The following is the abstract I used for the IEEE ICWS 2011 conference paper, and nicely summarizes the research I engaged in:
"This paper describes a platform that uses a service-overlay to enhance the abilities of an existing website’s infrastructure to handle massive distributed analysis. This platform utilizes the collective power of a website’s users as the primary platform upon which this analysis occurs without interfering with those users’ experience of the website they are browsing. The platform employs a novel task-allocation strategy specifically tailored to the realities of web infrastructure, able to handle large numbers of extremely volatile and unreliable clients by distributing the role of task-allocation itself, and completely forgoing the management of clients. The role of the platform is to separate the distributed analysis which runs on top of the platform from the chosen task-allocation strategy. Due to constraints on the type of distributed analysis that can be performed by this platform, this paper focuses on video analysis which is especially well suited to the strengths of the platform, and discusses a prototype implementation of an advanced content-based video analysis algorithm. Finally, the behavior of the platform is verified based on experiments performed with a prototype implementation and a separate task-allocation simulator.”

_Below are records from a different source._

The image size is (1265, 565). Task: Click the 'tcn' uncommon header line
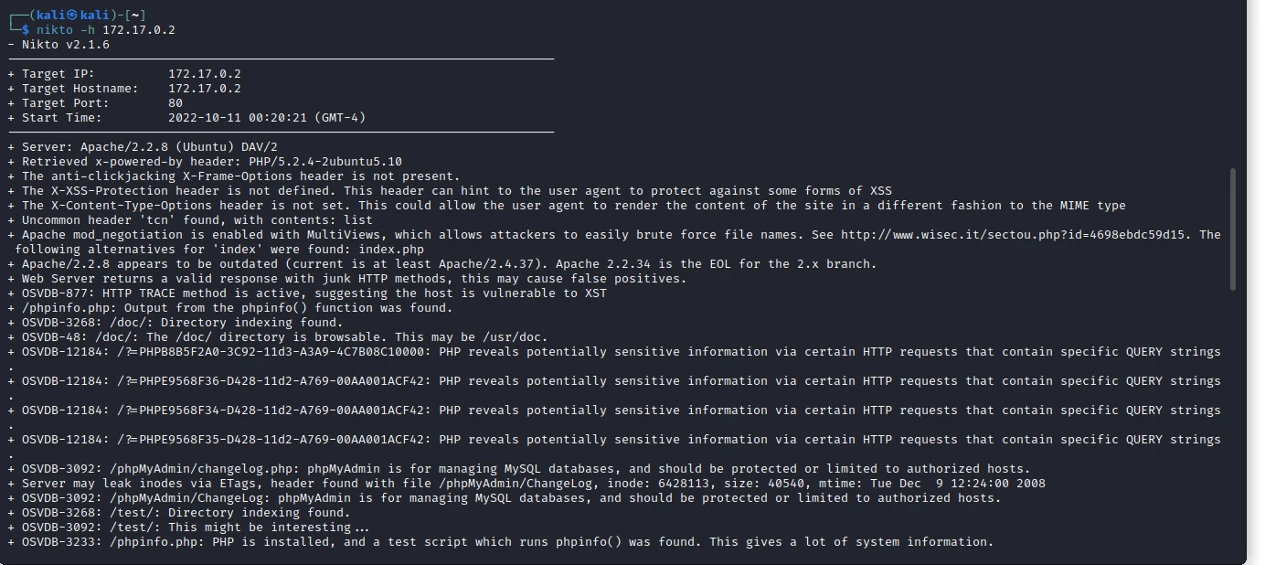pos(197,220)
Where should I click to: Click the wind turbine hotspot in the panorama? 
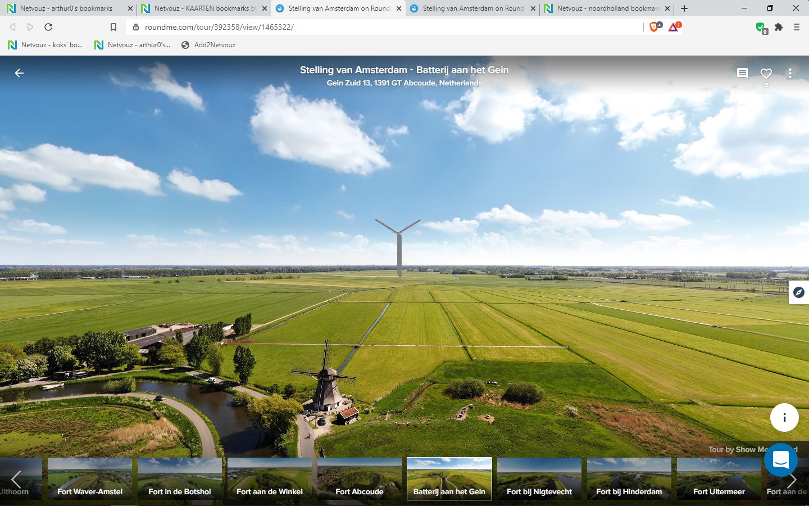tap(399, 247)
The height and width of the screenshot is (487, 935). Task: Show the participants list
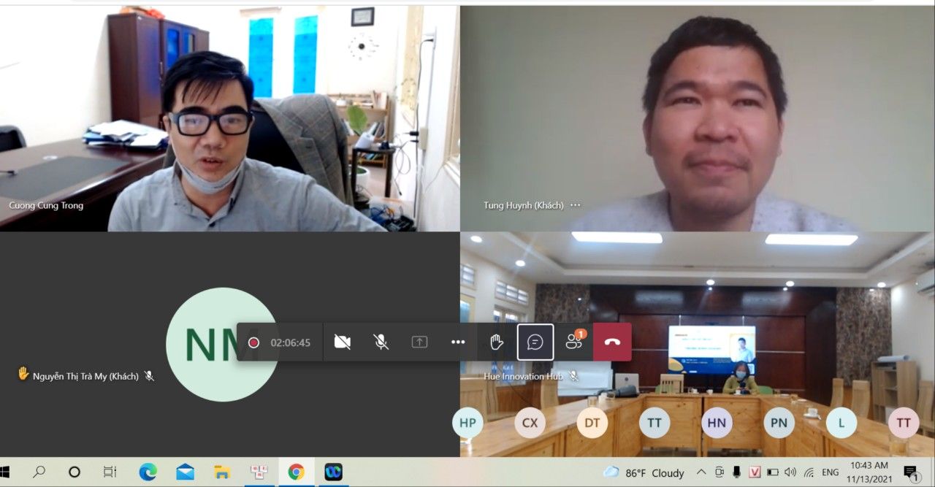pos(574,342)
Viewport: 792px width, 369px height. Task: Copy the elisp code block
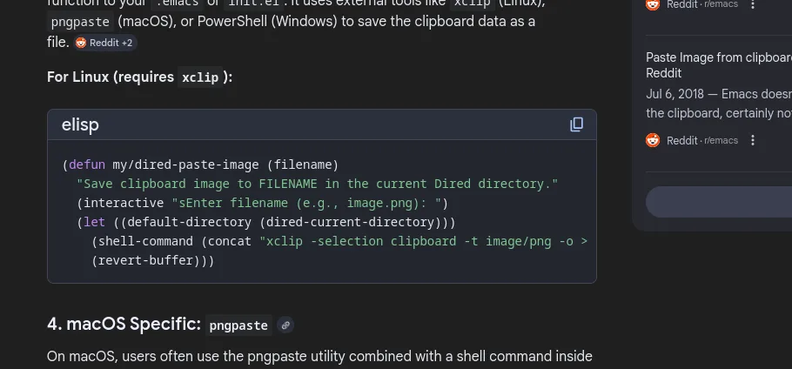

The platform is formed by two layers. The lower "Task Allocation Layer" completely abstracts and separates the actual video analysis from having to worry about clients or task distribution. The upper-layer called the "Analysis Application Layer" merely worries about generating and processing Tasks. When to process these tasks, and how to distribute them is completely handled by the Task Allocation Layer.
Our Task-Allocation strategy is to take advantage of large numbers of distributed and volatile clients. In this case, volatile refers to the unpredictability of how long a client will remain part of an analysis. A volatile client is unreliable, and may connect or disconnect at any time. Taking advantage of those clients is made possible by trading per-client control and algorithmic efficiency for scalability and parallelism. Our system focuses on results rather than clients. The actual assignment of tasks is distributed via our Distributed Client-Autonomous Task Selection Strategy, which relies on random selection. Rather than having a central view of which work is assigned to which client, our strategy is to allow the clients to choose the work. This means that there is no management overhead to having large numbers of clients, and that the volatility of clients has no impact on the efficiency of our task-allocation strategy (although it will certainly impact the speed at which an analysis takes place). A random-selection strategy such as ours is algorithmically inefficient however. This is why we designed the second component in our Task-Allocation Layer, our Remapping Algorithm. The remapping algorithm attempts to prevent collisions in client’s random selections, thus increasing overall algorithmic efficiencies. The Remapping Algorithm achieves this without knowing client-state, and thus allows us to keep the advantages of our Distributed Client-Autonomous Task Selection Strategy with very little tradeoff.
By combining both our Distributed Client-Autonomous Task Selection Strategy and our Remapping Algorithm, we get an extremely parallel and scalable system which can handle massive numbers of volatile clients, and a high degree of algorithmic efficiency.